**SHORT EXERCISE A:** Rewrite the records starting with the line containing "is (819, 1456)." and going on through the line containing "coordinates (192, 127).", changing "screenshot" to "screen image" and keeping everything else the same. Don't include the pictures.

**SELECTED EXCERPT:**
FIGS. 4A-4C illustrate exemplary regions of a video scene, including the focal region of a viewer of the scene; and FIG. 5 depicts an exemplary methodology for enhancing audio according to an embodiment of the present invention.

DETAILED DESCRIPTION OF EMBODIMENTS

Embodiments of the present invention will now be described with reference to the drawings, wherein like reference numerals are used to refer to like elements throughout. It will be understood that the figures are not necessarily to scale.

The present invention provides an enhanced audio experience for viewers of digital video. Unlike prior technologies, the present invention responds to viewer feedback to optimize the audio during video playback. In a presently preferred embodiment, eye tracking technology is used to provide the viewer feedback, such as by determining what part of a display, and hence what part of a video scene, the viewer is focusing on. Once the viewer feedback is obtained, the audio corresponding to the part of the scene that has the viewer's focus is enhanced to increase the viewer's perception. Thus, just like in a real world situation, the present invention permits a viewer to focus his attention on sounds emanating from one location to increase perception of those sounds while sounds emanating from outside the viewer's focal location become less perceived. In this manner, the audio playback is perceived by the viewer more realistically.

With reference to FIG. 1, an exemplary electronic device 10 is embodied in a portable electronic device having a digital video function. It will be appreciated that the term "digital video" as used herein includes audiovisual content that may include a video portion and an audio portion. The exemplary portable electronic device 10 may be any type of appropriate electronic device or combination of devices capable of displaying digital video and receiving viewer feedback, which may be manual or automated. Such devices include but are not limited to mobile phones, digital cameras, digital video cameras, mobile PDAs, other mobile radio communication devices, gaming devices, portable media players, or the like. It will also be appreciated that the present invention is not limited to portable devices and may embodied in computers, including desktops, laptops, tablets and the like, as well as in television and home theater settings.

FIG. 1 depicts various external components of the exemplary electronic device 10, and FIG. 2 represents a functional block diagram of operative portions of the electronic device 10. The electronic device 10 may include a display 12, which may be a touch sensitive display, a camera assembly 20, and may further include additional user interface devices 13, such as a directional pad or other buttons.

Electronic device 10 may include a primary control circuit_.30 that is configured to carry out overall control of the functions and operations of the electronic device. The control circuit 30 may include a processing device 34, such as a CPU, microcontroller or microprocessor. Among their functions, to implement the features of the present invention, the control circuit 30 and/or processing device 34 may comprise a controller that may execute program code embodied as the audio enhancement application having a focus identification module 38 and audio enhancement module 39. It will be apparent to a person having ordinary skill in the art of computer programming, and specifically in application programming for cameras and electronic devices, how to program an electronic device to operate and carry out logical functions associated with application 37. Accordingly, details as to specific programming code have been left out for the sake of brevity. Also, while the code may be executed by control circuit 30 in accordance with an exemplary embodiment, such controller functionality could also be carried out via dedicated hardware, firmware, software, or combinations thereof, without departing from the scope of the invention.

**INFORMATION SHOWN:**
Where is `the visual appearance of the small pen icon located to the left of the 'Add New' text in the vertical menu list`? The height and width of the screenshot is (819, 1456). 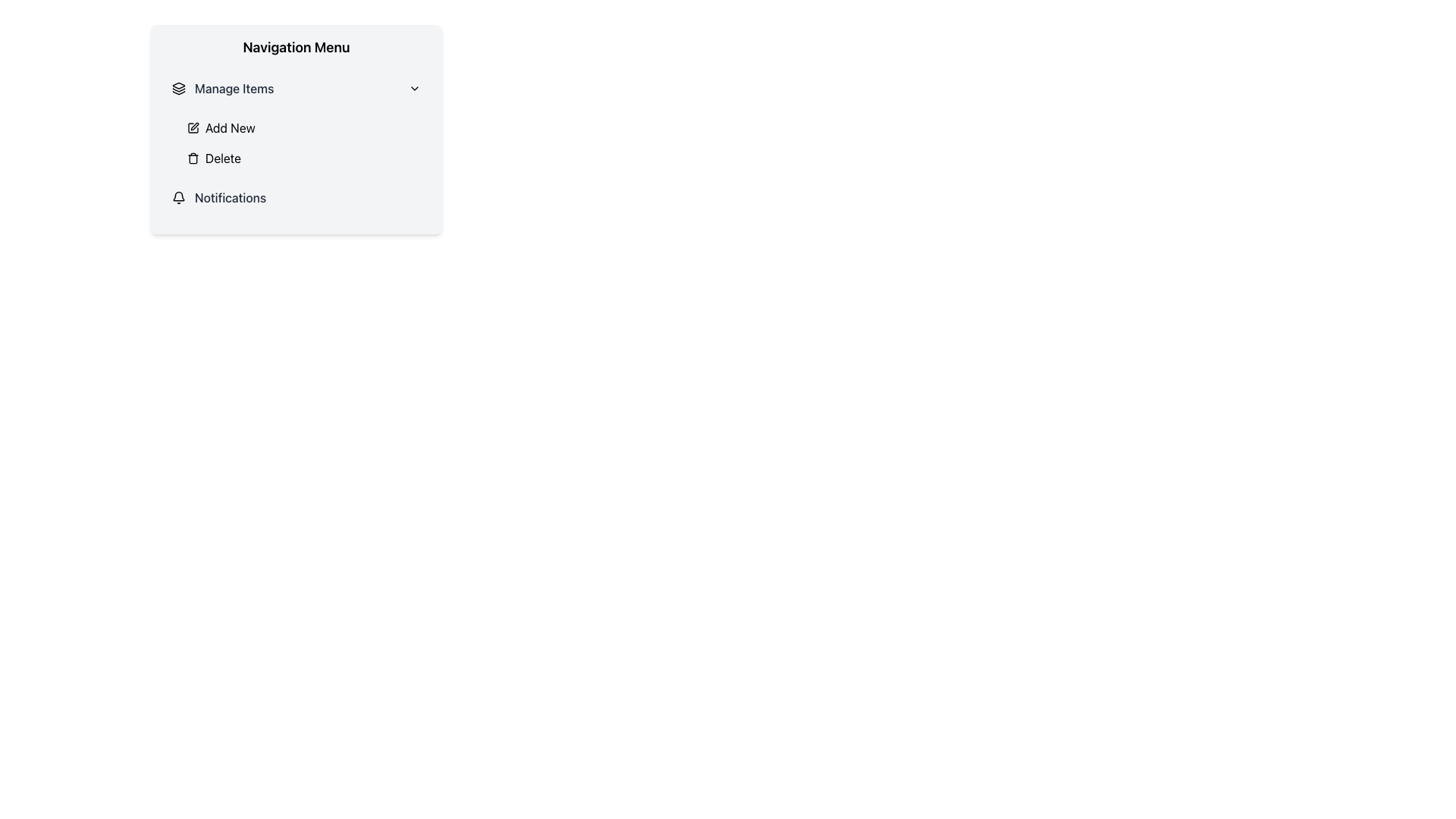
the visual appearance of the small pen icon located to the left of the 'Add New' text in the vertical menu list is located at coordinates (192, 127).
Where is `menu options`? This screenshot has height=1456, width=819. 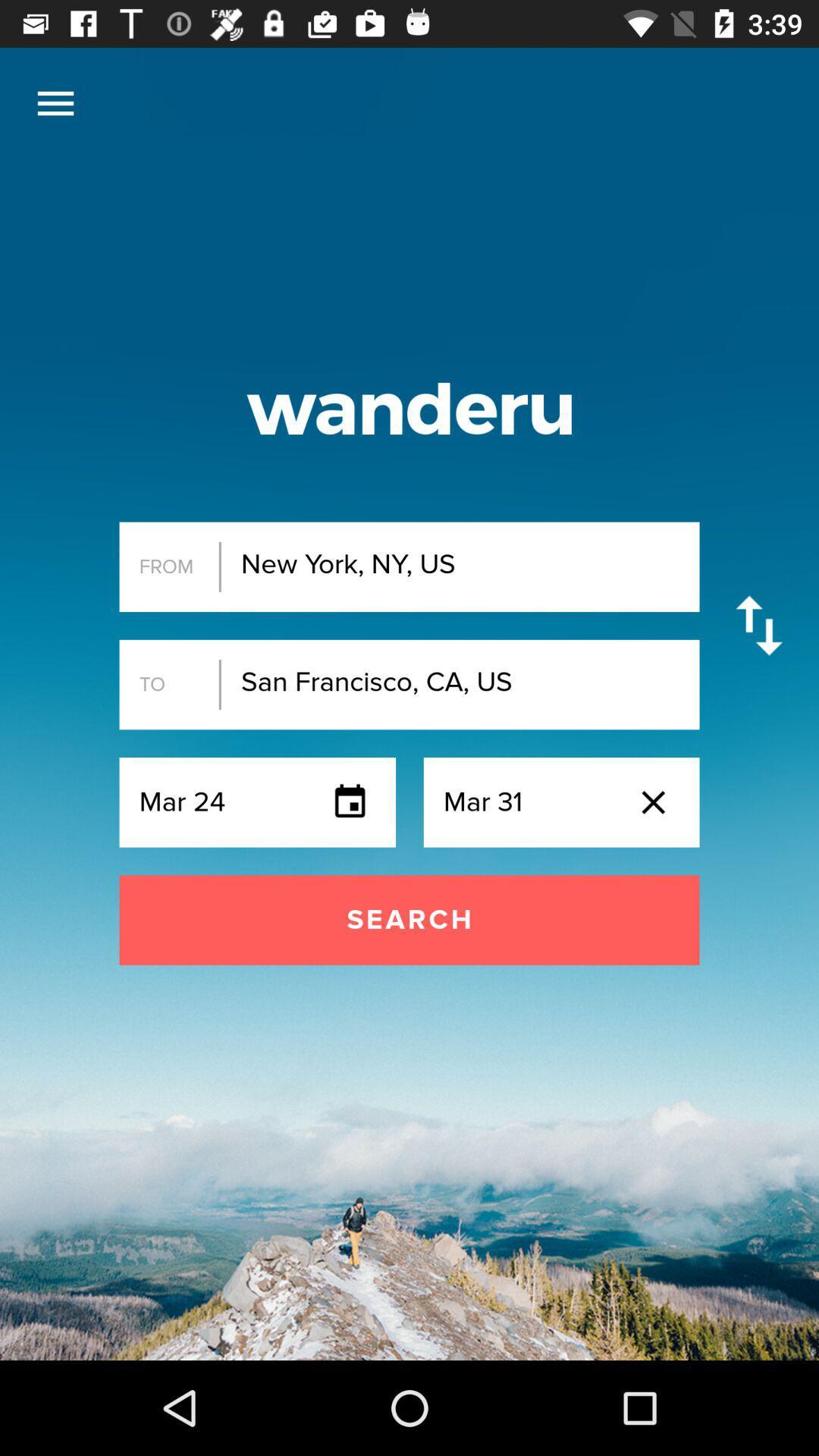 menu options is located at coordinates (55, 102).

--

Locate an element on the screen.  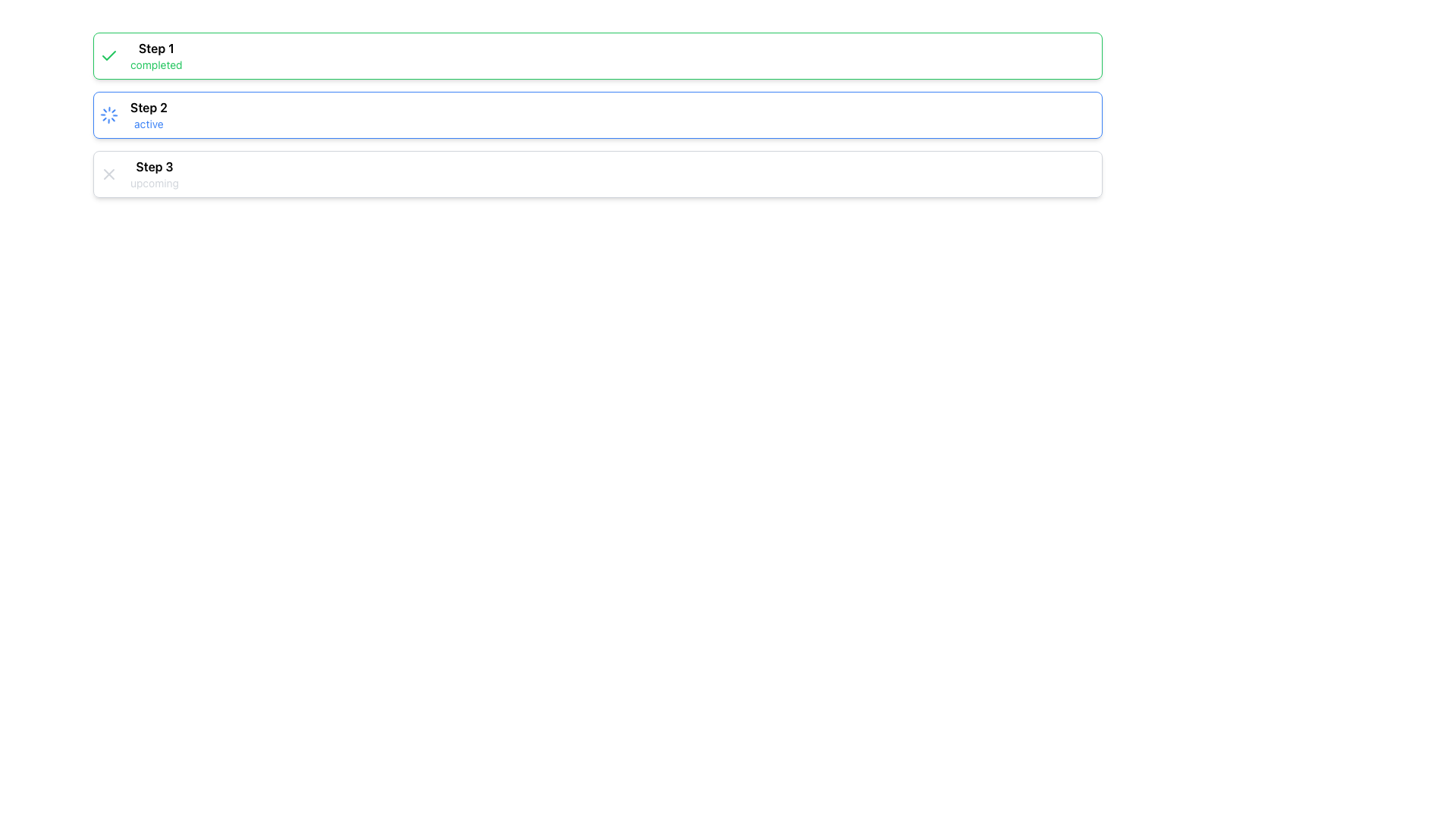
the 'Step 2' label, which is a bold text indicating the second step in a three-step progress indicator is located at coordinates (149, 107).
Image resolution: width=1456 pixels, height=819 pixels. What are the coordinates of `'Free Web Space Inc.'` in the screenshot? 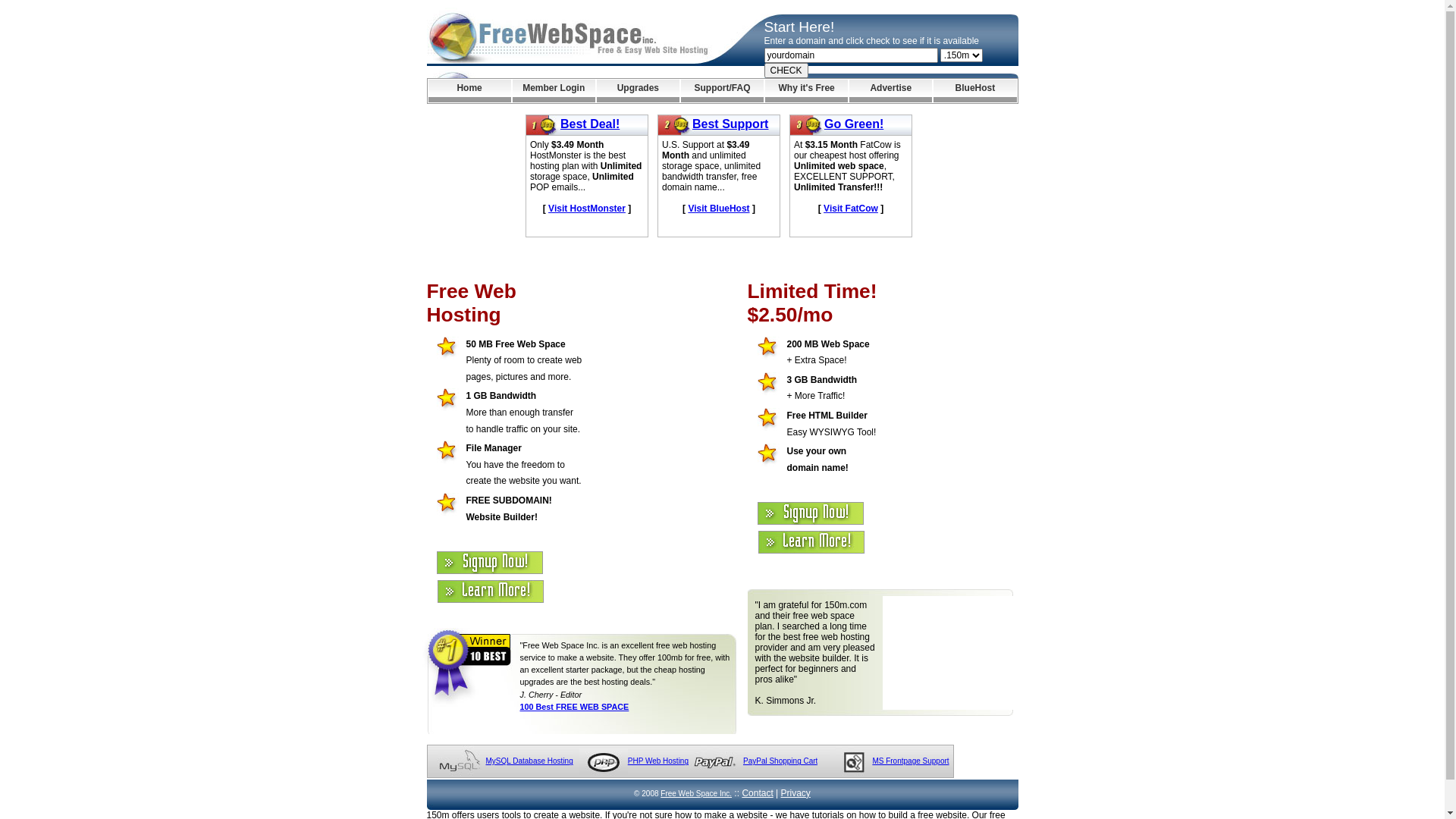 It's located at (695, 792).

**SHORT EXERCISE B:** In the passage on audio enhancement, copy the text word for word, starting with "DETAILED DESCRIPTION OF" and going on through "necessarily to scale.".

**FINAL RESULT A:**
Where is `the visual appearance of the small pen icon located to the left of the 'Add New' text in the vertical menu list`? The height and width of the screen image is (819, 1456). 
the visual appearance of the small pen icon located to the left of the 'Add New' text in the vertical menu list is located at coordinates (192, 127).

**FINAL RESULT B:**
DETAILED DESCRIPTION OF EMBODIMENTS

Embodiments of the present invention will now be described with reference to the drawings, wherein like reference numerals are used to refer to like elements throughout. It will be understood that the figures are not necessarily to scale.